Complete the following:
- A) In the post about wrapping Python functions, what kind of error does the wrapper raise when the argument count doesn't match?
- B) Reproduce the part of the post about wrapping Python functions between "[and notes that" and "raised it).", inclusive.

Selected extract:
______________________________

Yeech! No wonder Guido regrets implementing lambda <wink>.
> The problem is that once I've returned, "ofunc" isn't bound.
[and notes that abusing the default-argument mechanism to bring ofunc
into the lambda's scope can't be done at the same time as using the
"*" vrbl-number-of-arguments mechanism]
class _Wrapper:
def __init__(self, ofunc):
self.func = ofunc
def call(self, *args):
process_args(args)
return apply(self.func, args)
def wrap(ofunc):
return _Wrapper(ofunc).call
does it (i.e., handles an arbitrary # of args, & raises an arg-count-
mismatch TypeError in the same contexts the original function would have
raised it).
BTW, since a variable number of args comes in as a tuple, & tuples are
immutable, you may really want
def call(self, *args):
return apply(self.func, process_args(args))

______________________________

Listed records:
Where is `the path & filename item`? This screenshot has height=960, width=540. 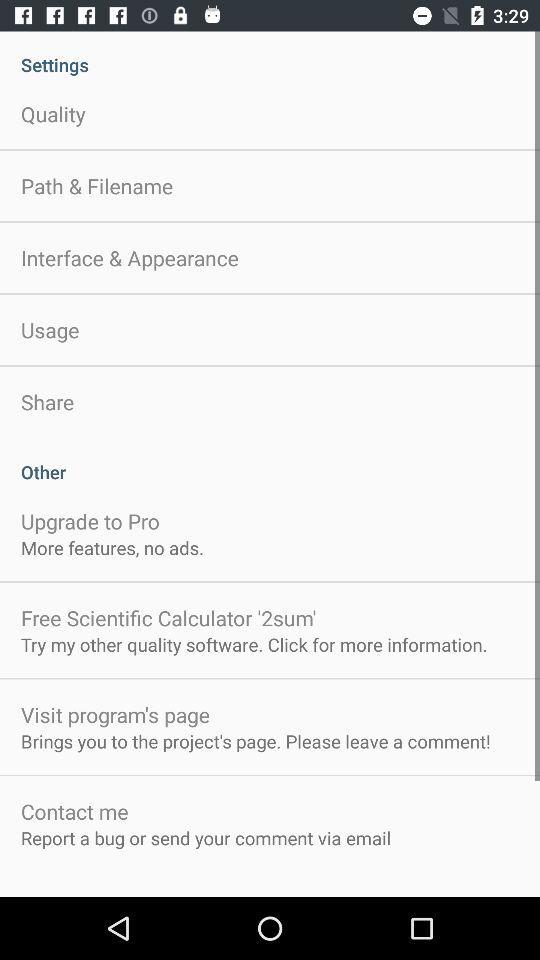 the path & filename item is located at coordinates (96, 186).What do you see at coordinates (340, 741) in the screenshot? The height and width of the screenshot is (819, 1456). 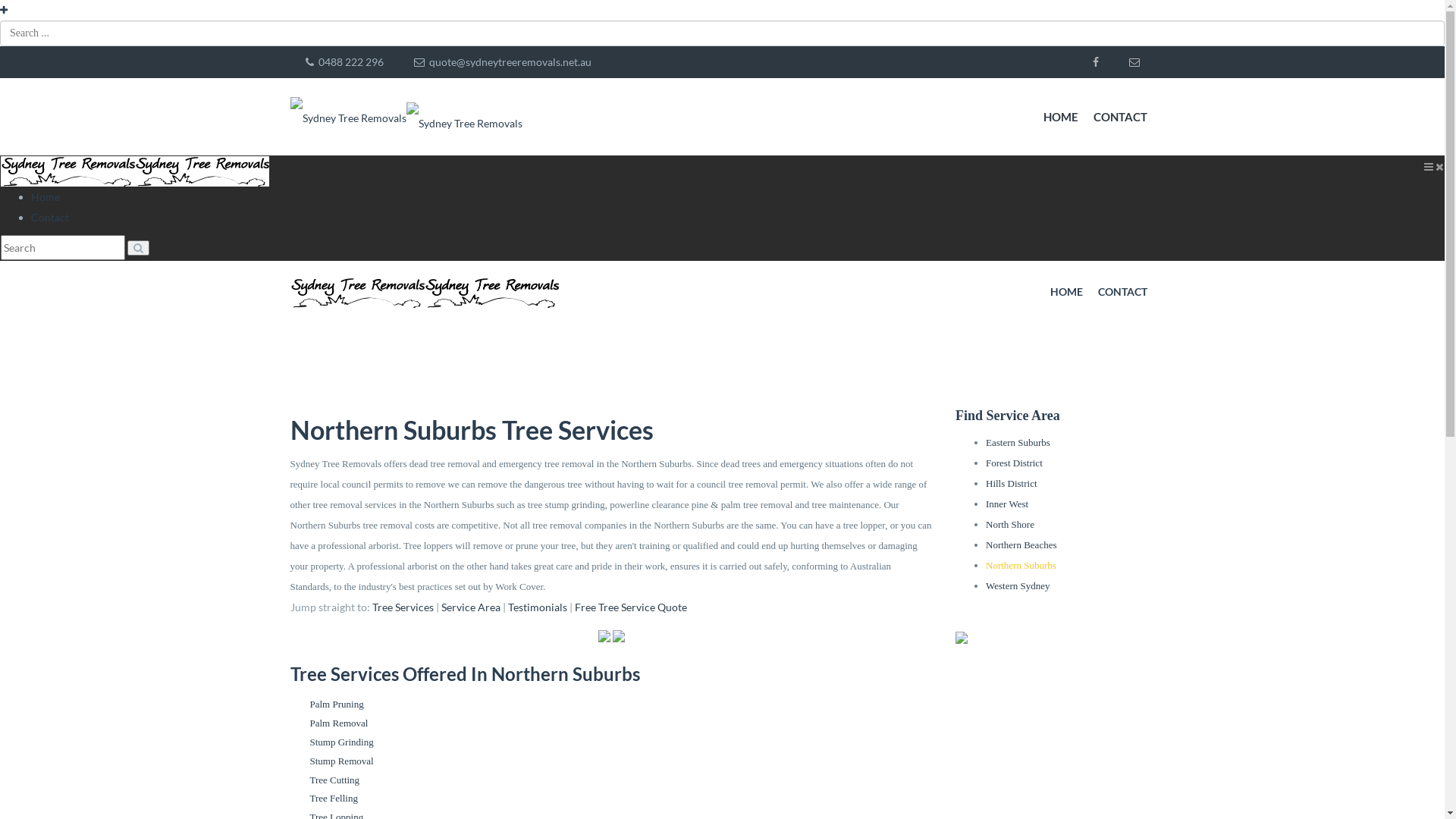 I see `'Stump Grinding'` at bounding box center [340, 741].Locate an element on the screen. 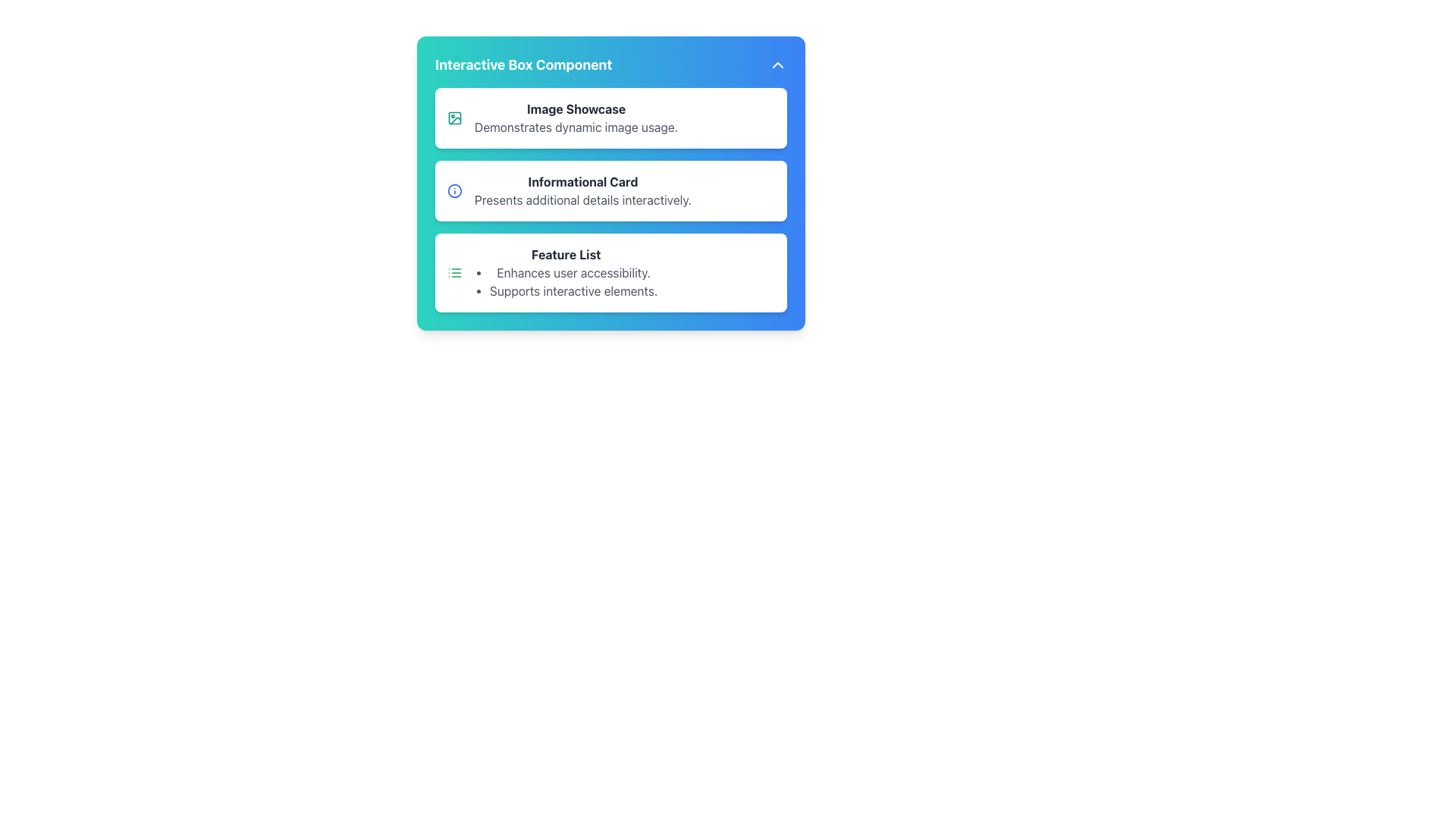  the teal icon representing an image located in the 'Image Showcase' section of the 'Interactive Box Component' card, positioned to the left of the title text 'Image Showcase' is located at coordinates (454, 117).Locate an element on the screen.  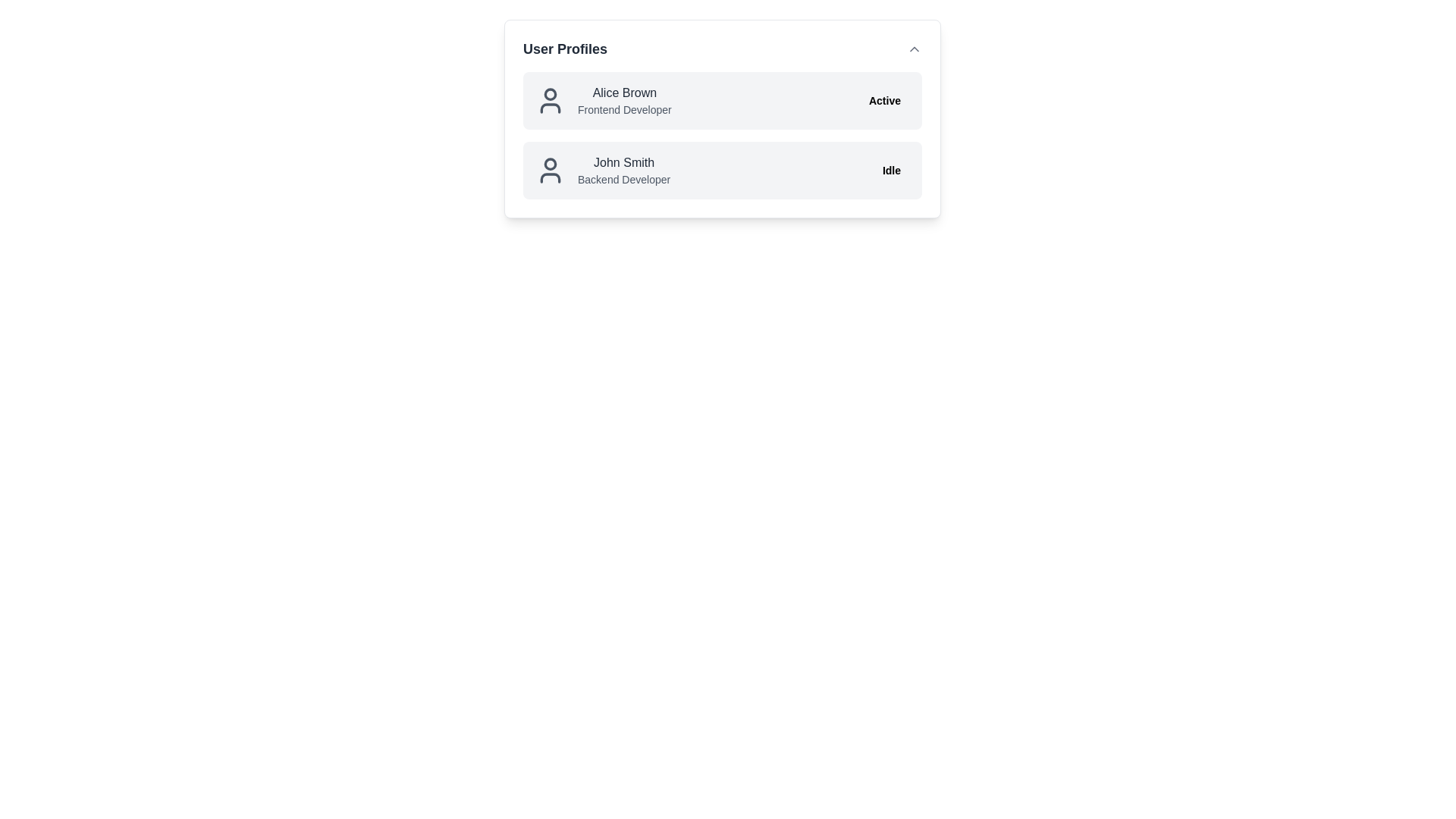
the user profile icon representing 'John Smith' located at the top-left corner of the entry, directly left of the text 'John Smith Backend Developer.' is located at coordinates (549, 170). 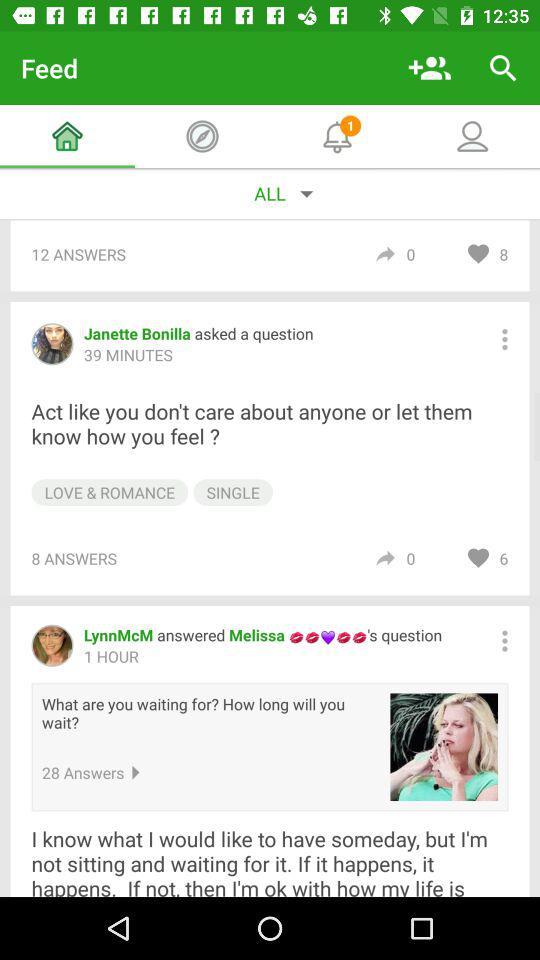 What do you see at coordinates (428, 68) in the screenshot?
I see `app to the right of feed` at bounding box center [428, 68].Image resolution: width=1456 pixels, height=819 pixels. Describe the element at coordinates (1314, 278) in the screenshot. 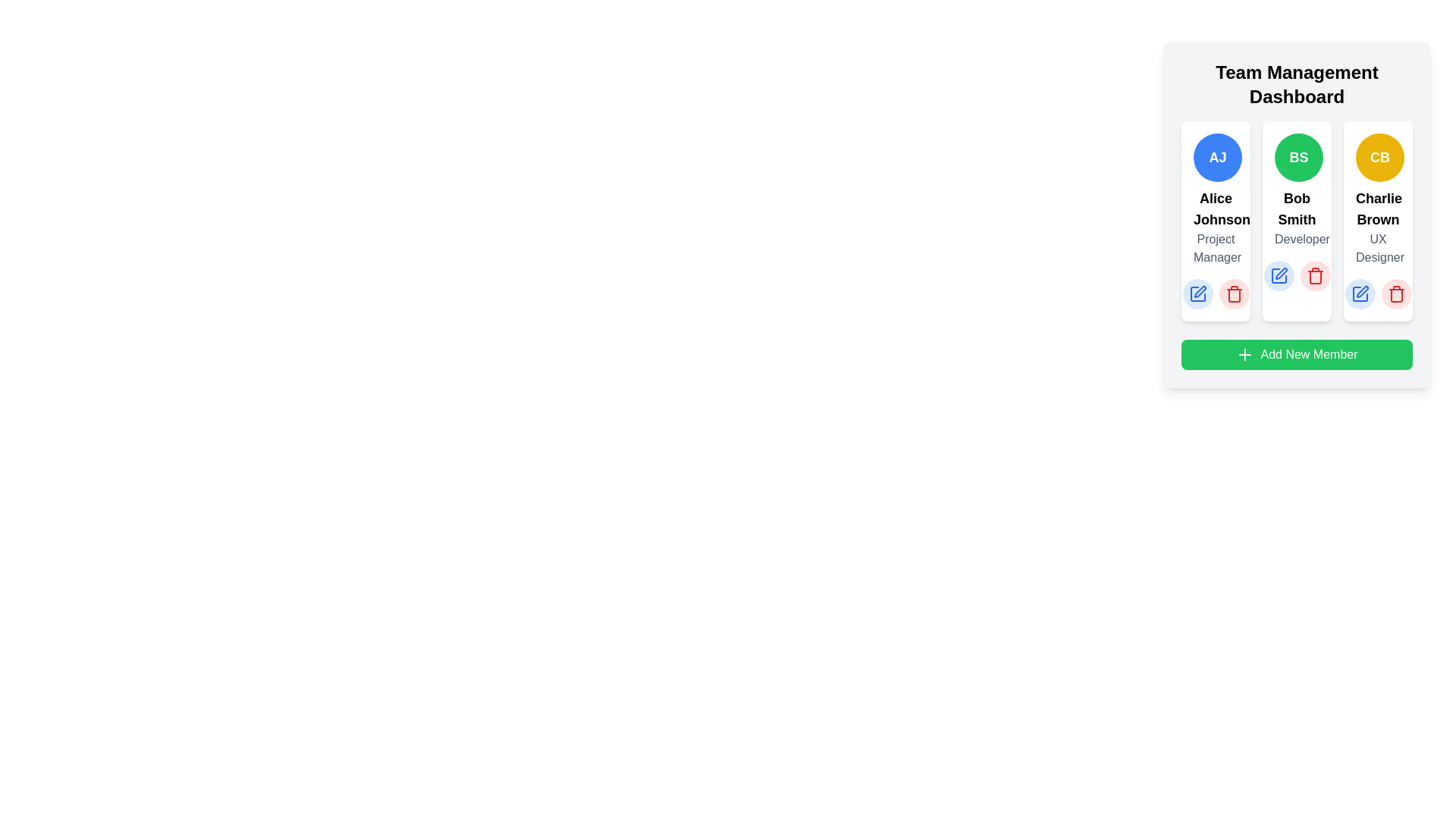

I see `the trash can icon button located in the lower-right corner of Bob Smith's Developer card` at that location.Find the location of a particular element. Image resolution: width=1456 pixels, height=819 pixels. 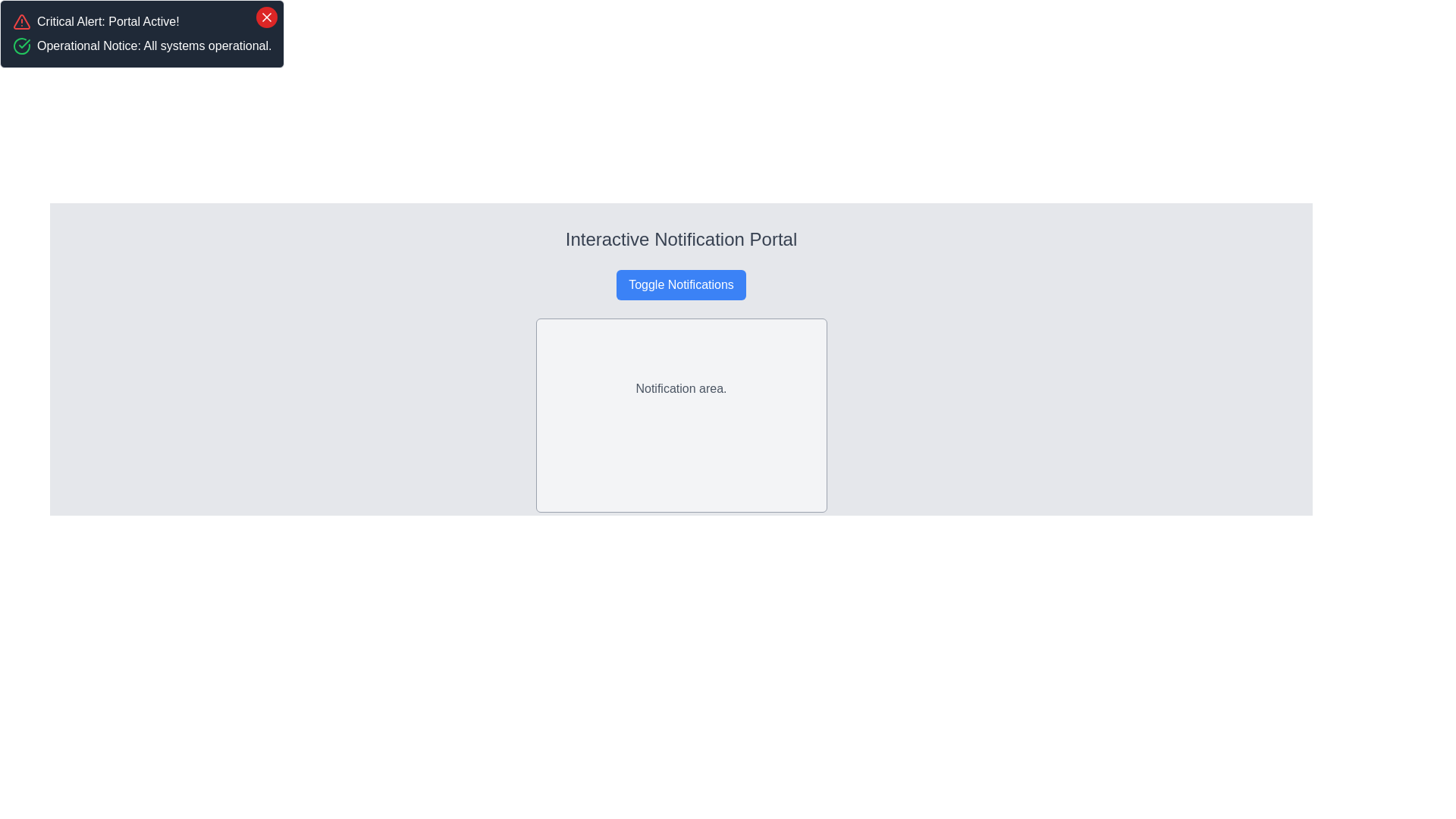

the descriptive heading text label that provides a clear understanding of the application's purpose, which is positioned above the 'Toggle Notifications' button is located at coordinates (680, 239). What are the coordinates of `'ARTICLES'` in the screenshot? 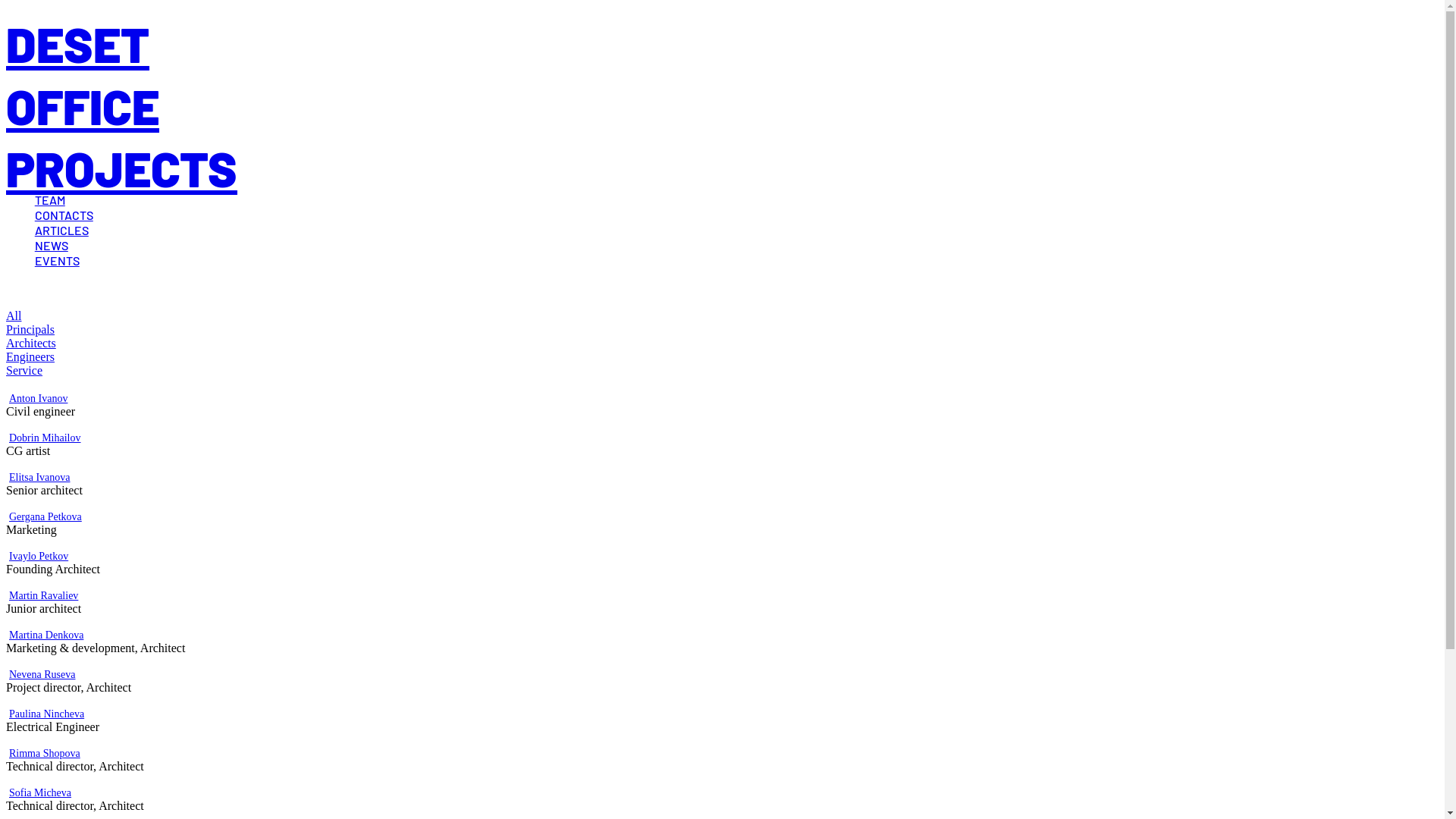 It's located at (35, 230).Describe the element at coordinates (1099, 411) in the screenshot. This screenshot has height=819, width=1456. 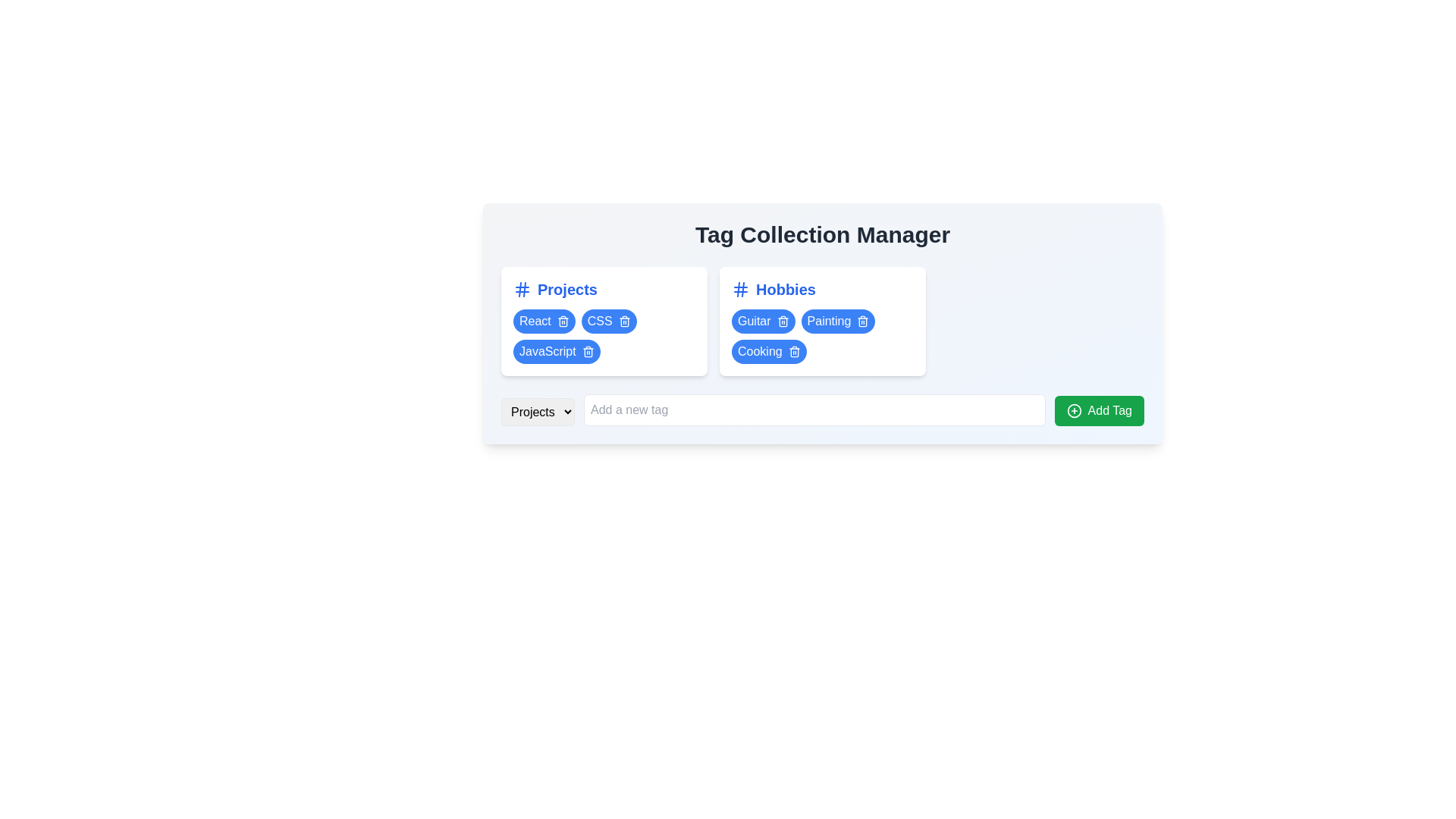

______________________________

Responses in order:
- A) A TypeError, in the same contexts where the original function would have raised it.

- B)
[and notes that abusing the default-argument mechanism to bring ofunc
into the lambda's scope can't be done at the same time as using the
"*" vrbl-number-of-arguments mechanism]
class _Wrapper:
def __init__(self, ofunc):
self.func = ofunc
def call(self, *args):
process_args(args)
return apply(self.func, args)
def wrap(ofunc):
return _Wrapper(ofunc).call
does it (i.e., handles an arbitrary # of args, & raises an arg-count-
mismatch TypeError in the same contexts the original function would have
raised it).